A colleague of mine once said, “God was able to create Heaven and Earth in six days because He did not have an installed base of users.” Anyone who has spent any time in the software business understands this axiom all too well.
This is essentially the premise behind technical debt. As soon as your institution commits to a solution and begins adding customers or members to it, constraints emerge making it difficult to enhance or upgrade the technology.
The same holds true for the company which sold you the solution. The more clients running on that system, the harder it is for them to add new functionality, particularly at the pace required given the speed of change in the digital world.
There is a cartoon I have used in my presentations to explain this conundrum. In it, a person is riding a bicycle with square wheels. Another person is running after the bicycle with round wheels. That says it all. You can’t change the tires if the bicycle is in constant motion. With software systems consumers depend on to manage their money, make purchases, withdraw cash, et al, stopping the “bicycle” to put on the round tires presents, what is to too many financial institutions, too much risk.
One of the reasons fintechs and neobanks have been able to be more innovative than traditional financial services providers is that they do not have technical debt; at least not like the legacy players do. Starting with a “blank sheet of paper” is far easier than trying to change the storyline in a 600-page book.
Additionally, these non-traditional players often are building a piece of software that sits in front of the systems where the heavy lifting is done (and the technical debt accumulates)…though some successful startups still end up with that “installed base of users,” which can slow the responsiveness to the evolving expectations of those users.
Still, these successful startups have an advantage over many banks and credit unions since everything from their development methodologies to the technology tools they are using were built in an era where continuous innovation is a requirement.
Managing Your Institution’s (Other) Debt Load
I have yet to encounter a bank or credit union whose list of worthwhile IT projects wasn’t significantly longer than the bandwidth available to tackle it. This mismatch leads to a series of prioritization exercises and painful tradeoffs, with projects rated in some fashion, e.g., Must Have, Nice to Have, and something akin to “Never Happening.”

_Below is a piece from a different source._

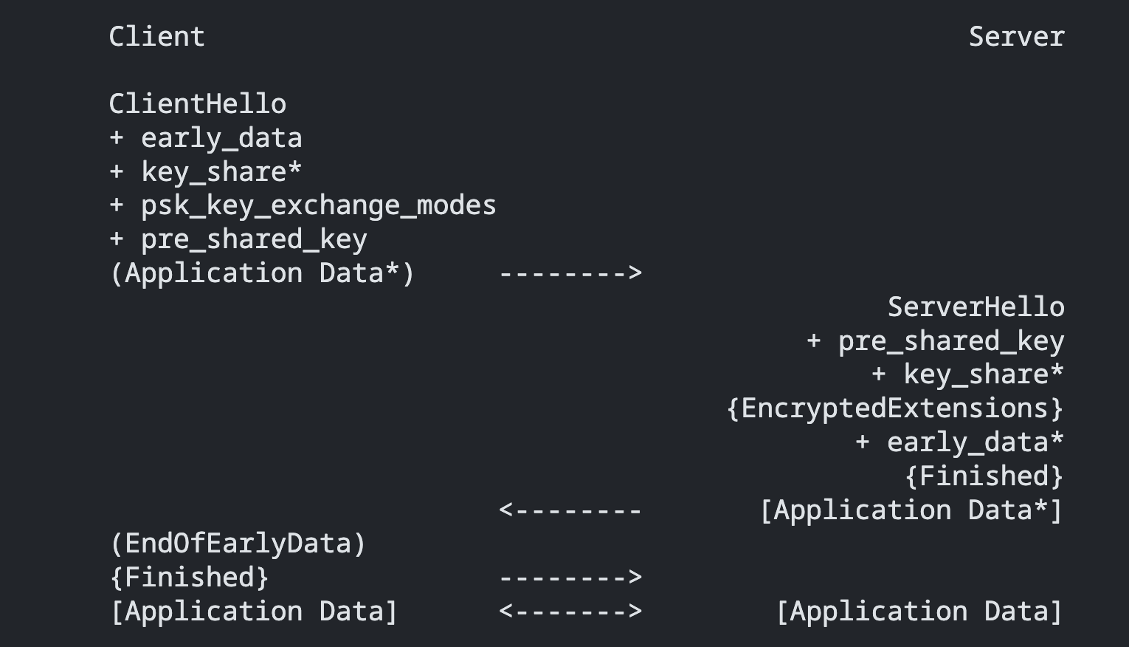Click the bidirectional dashed arrow
This screenshot has height=647, width=1129.
[570, 612]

One of the more crushing aspects of technical debt is related to the amount of time, resources and money which must be spent to “keep the lights on” – maintaining existing systems, applying mandatory patches, addressing regulatory requirements, etc. Think of it as the many services an average household depends on that must be paid monthly before the family can even think about discretionary funds.
The amount of money an institution must spend to service its legacy technology represents greater than 80% of its IT budget. As with a household budget that must cover interest on credit cards, student loans and other long-term debt, continuing to pay interest only on technical debt ultimately leads to a day of reckoning.
Open Banking, but Closed Third Parties?
There are steps which can be taken to start to retire technical debt. To succeed, though, requires the cooperation of the third parties providing services to banks and credit unions who are, also, often making interest-only payments on their technical debt while trying to stave off that day of reckoning. At the same time, their clients look to them to serve as conduits to the latest and greatest in banking services – if not as a direct provider, then as an enabler standing ready to plug new solutions into their platforms.
This is where things get dicey. The large legacy banking vendors have, until now, enjoyed a captive audience. (Financial institutions use the term “vendor lock.”) These vendors know the tremendous amount of time, money and risk institutions face when considering a replacement of what are often very complex systems. As tempting as it is to use these facts to “extend” their relationship with a bank or credit union, some legacy vendors are seeing the wisdom of playing the long game in a way that benefits their clients.
The emergence of Open Banking has made the notion of plug-and-play interoperability across solutions far more feasible. Using APIs to open up their solutions (and not charging sums that are clearly meant to discourage interoperability) will address bank and credit union clients’ single greatest frustration with providers, by allowing these institutions to incorporate newer technology that delivers the experience consumers are expecting.
Many of the middle and back office solutions vendors provide are very good at what they do and will remain part of the IT landscape for that reason. Many, also, are not built in a way that can adapt to the digital revolution on their own. Accepting this reality and working as partners with their clients to create an open banking model will, in fact, lower everyone’s technical debt, as each provider focuses on what they do best. After all, in a digital world, good enough isn’t. Just ask your consumers.
The Bottom Line: Will the legacy providers play the long game for the benefit of their clients? Market forces may provide a tiebreaking nudge, as a new breed of core providers built on open platforms are enjoying increasing traction. In the world of continuing innovation, the level of technical debt will never reach Dave Ramsey levels, but the prognosis is improving for banks and credit unions looking to reduce their burdens.